Gemini {May 21-June 21}
Jealousy. You're above that sort of thing. Yah, your friends are moving into houses while you're still scraping by to pay your apartment rent, and they're driving back to the burbs (like Maple Leaf and West Seattle) while you're riding the bus home from work. How do you keep the bile at bay while the 8 lurches across Denny Way? Listen to Fist Fights, Hot Love the debut cd from Seattle's supercharged garage/punk quartet, the Earaches. Gifted purveyors of short-blast hi-energy rock, the Earaches profess their love for the Stooges, the MC5, the Oblivians, and Dead Moon (among others) in their blister-hot songs. From lead-off salvo "Bust Out!" to the last-call closer "Just Wanna Rock 'n' Roll,"  the cd grabs and throttles you like a drunk brawler in the Monkeypub. Every three-chord, lo-fi band knows that the industry is sick with the 'garage band craze' right now, but the Earaches are smart enough to realize that they don't need to get on superhero movie soundtracks in order to testify. Album highlight "I Used to be a Loser" sums up the Earaches' don't-give-a-fawk stance: "now I just relax and enjoy the ride." Long after the Vines and the Hives are forgotten and the White Stripes are shilling cell phone
s, the Earaches will still be bashing out the hits, content enough just to be making music. Oh, and you probably won't ever be able to afford to buy a house either, Gemini. So, just relax and enjoy the ride.

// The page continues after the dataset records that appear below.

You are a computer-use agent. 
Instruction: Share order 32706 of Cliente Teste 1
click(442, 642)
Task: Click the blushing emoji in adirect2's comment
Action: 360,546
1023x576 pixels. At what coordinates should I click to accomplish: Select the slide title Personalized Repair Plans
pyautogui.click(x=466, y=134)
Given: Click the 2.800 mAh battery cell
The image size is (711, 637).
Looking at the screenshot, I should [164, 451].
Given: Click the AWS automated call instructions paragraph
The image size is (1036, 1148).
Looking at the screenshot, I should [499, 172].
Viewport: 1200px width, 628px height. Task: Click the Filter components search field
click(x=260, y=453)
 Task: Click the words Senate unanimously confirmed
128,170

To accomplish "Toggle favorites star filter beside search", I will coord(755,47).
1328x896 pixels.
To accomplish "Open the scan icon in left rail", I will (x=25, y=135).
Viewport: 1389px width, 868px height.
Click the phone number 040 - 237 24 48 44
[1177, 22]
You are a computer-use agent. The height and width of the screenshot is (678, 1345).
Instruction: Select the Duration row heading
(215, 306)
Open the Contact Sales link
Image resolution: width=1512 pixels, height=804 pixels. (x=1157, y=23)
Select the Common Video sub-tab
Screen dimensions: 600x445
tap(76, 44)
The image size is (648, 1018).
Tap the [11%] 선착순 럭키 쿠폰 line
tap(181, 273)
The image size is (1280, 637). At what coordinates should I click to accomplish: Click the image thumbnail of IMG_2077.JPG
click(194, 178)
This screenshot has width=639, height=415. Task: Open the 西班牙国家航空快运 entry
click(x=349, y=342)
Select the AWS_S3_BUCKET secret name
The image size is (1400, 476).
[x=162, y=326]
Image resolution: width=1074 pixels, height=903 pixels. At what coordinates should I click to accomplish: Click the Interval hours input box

Cancer {June 22-July 22} You need a fashion makeover this month, Cancer—a clever one that you can pull off by mixing and matching stuff that's already in your closet. While you're playing dress-up, listen to "District Sleeps Alone Tonight" (Sub Pop), the latest ep single from the Postal Service, for mash-up-style epiphanies. With a melody that recalls Liz Phair's "Canary" and a bass line borrowed from the Human League, the album version of "District" almost seems too comforting and familiar to truly conjure the detached loneliness that the song's lyrics describe. Enter the remix. DJ Downfall melds a corkscrew Manchester-style bass line and a crazy sped-up hi-hat to give his version a jarring, intense new heartbeat. Meanwhile, ace DJ John Tejada down-twists "Such Great Heights" to a slo-mo drawl and layers some distorted synth washes for maximum cough syrup effect. A hushed, spacious cover of the Flaming Lips' "Suddenly Everything Has Changed" rounds out the ep—in the same way your 80's Winger pin works perfectly with your Fred Perry running jacket. You look great, Cancer, let's go out!